L’Encyclopédie/1re édition/POSTE

POSTE. s. m. dans l’Art militaire, c’est un lieu propre à camper des soldats. Ce mot vient du latin positus, placé ; d’autres le dérivent de potestas, puissance.

Un poste signifie un terrein fortifié ou non, où l’on place un corps d’hommes pour y rester & se fortifier, afin de combattre l’ennemi. Ainsi l’on dit, le poste fut relevé, le poste fut abandonné, le poste fut pris ou emporté l’épée à la main.

Un terrein occupé par un parti, afin de protéger le front d’une armée & découvrir les postes qui sont derriere s’appelle un poste avancé. Chambers.

Poste d’honneur à la guerre, c’est celui qui est jugé le plus périlleux. On donne les postes d’honneur aux plus anciens ou aux premiers régimens. Les flancs des lignes dans la formation de l’armée étant les endroits les plus exposés & les plus dangereux, sont les postes d’honneur de l’armée.

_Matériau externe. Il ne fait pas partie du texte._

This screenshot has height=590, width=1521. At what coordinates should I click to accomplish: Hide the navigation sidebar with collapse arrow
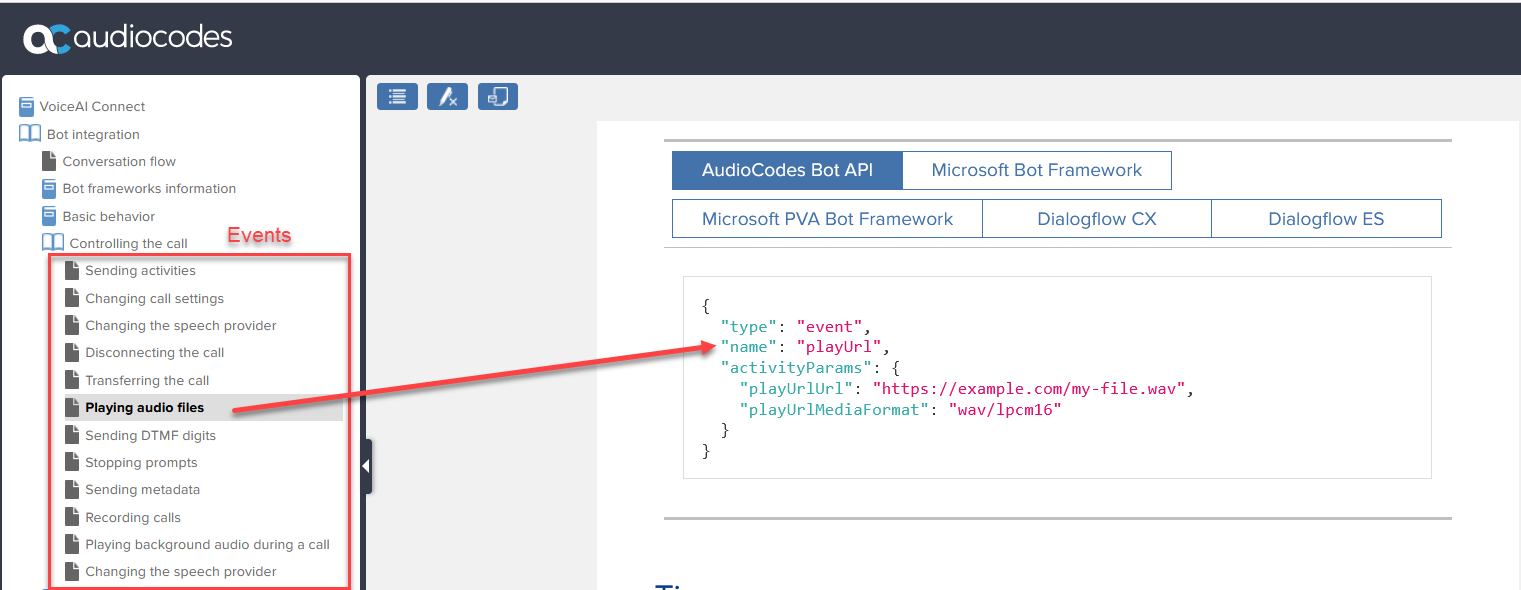point(366,466)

Il y a dans l’infanterie quatre postes d’honneur.

Le premier est la droite de la premiere ligne ; le second est la gauche de cette même ligne ; le troisieme, la droite de la seconde ligne ; & le quatrieme, la gauche de cette ligne. Cependant, par un ancien usage, le régiment des gardes, qui est le premier régiment de France, se place toujours au centre de la premiere ligne.

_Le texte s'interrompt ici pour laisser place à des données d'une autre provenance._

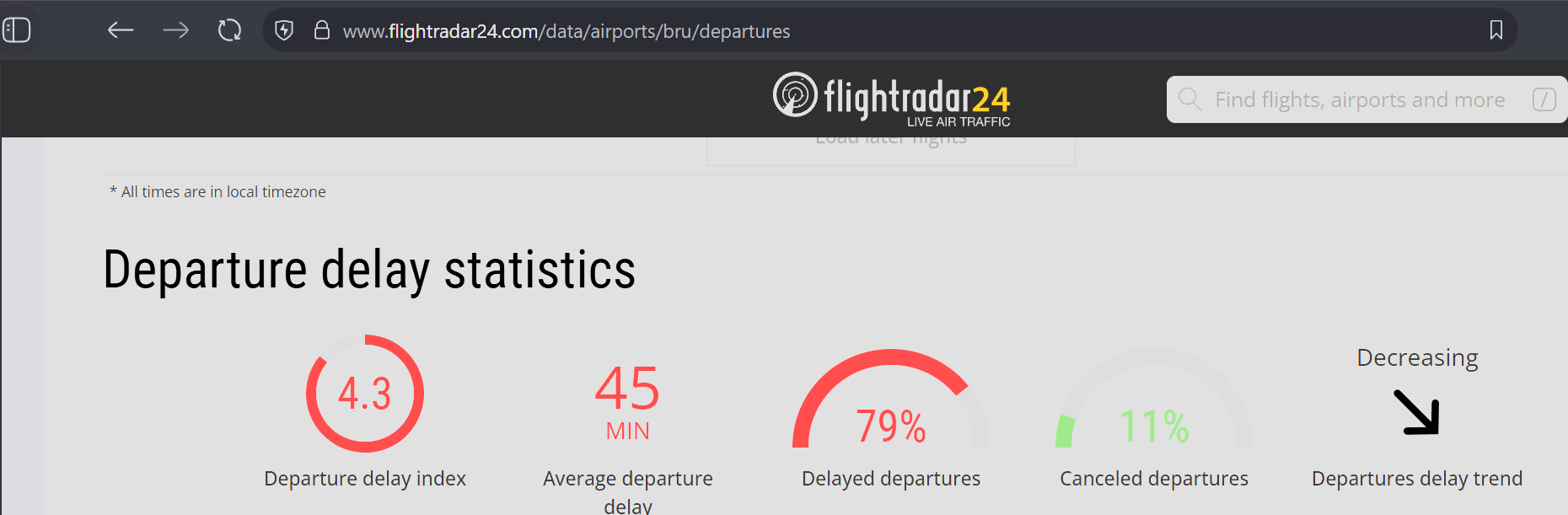Click the magnifier icon in the search box
The image size is (1568, 515).
coord(1189,99)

A l’égard de la cavalerie, comme elle est divisée en deux corps, savoir de la droite & de la gauche, elle a huit postes d’honneur, dont les quatre premiers sont les mêmes que ceux de l’infanterie ; le cinquieme est la gauche de la premiere ligne de l’aîle droite ; le sixieme est la droite de la premiere ligne de l’aîle gauche ; le septieme, la gauche de la seconde ligne de l’aîle droite ; & le huitieme est la droite de la seconde ligne de l’aîle gauche.

Dans les différentes brigades de l’armée, les régimens suivent la même regle entr’eux, c’est-à-dire que le premier ou le plus ancien se met à la droite de la brigade ; le deuxieme à la gauche, le troisieme & le quatrieme, s’il y en a un quatrieme, se mettent au centre.

Dans les brigades qui ferment la gauche des lignes, la gauche est alors le poste d’honneur ; ainsi le premier régiment occupe cette place, & le second la droite, &c. (Q)

Poste, s. f. (Hist. anc. & mod.) les postes sont des relais de chevaux établis de distance en distance, à l’usage des couriers chargés de porter les missives, tant du souverain que des particuliers ; ces relais servent aussi à tous les voyageurs qui veulent en user, en payant toutefois le prix réglé par le gouvernement.

La nécessité de correspondre les uns avec les autres, & particulierement avec les nations étrangeres, a fait inventer les postes. Si l’on en croit plusieurs historiens, les hirondelles, les pigeons & les chiens ont été les messagers de quelques nations, avant que l’on eût trouvé des moyens plus sûrs pour aller promptement d’un lieu dans un autre.

Hérodote nous apprend que les courses publiques, que nous appellons postes, furent inventées par les Perses ; il dit que de la mer greque qui est la mer Egée, & la Propontide jusqu’à la ville de Suze, capitale du royaume des Perses, il y avoit pour cent onze gîtes ou mansions de distance. Il appelle ces mansions basilicos stathmos, id est mansiones regias, sive diversoria pulcherrima : il y avoit une journée de chemin de l’un à l’autre gîte ou mansion.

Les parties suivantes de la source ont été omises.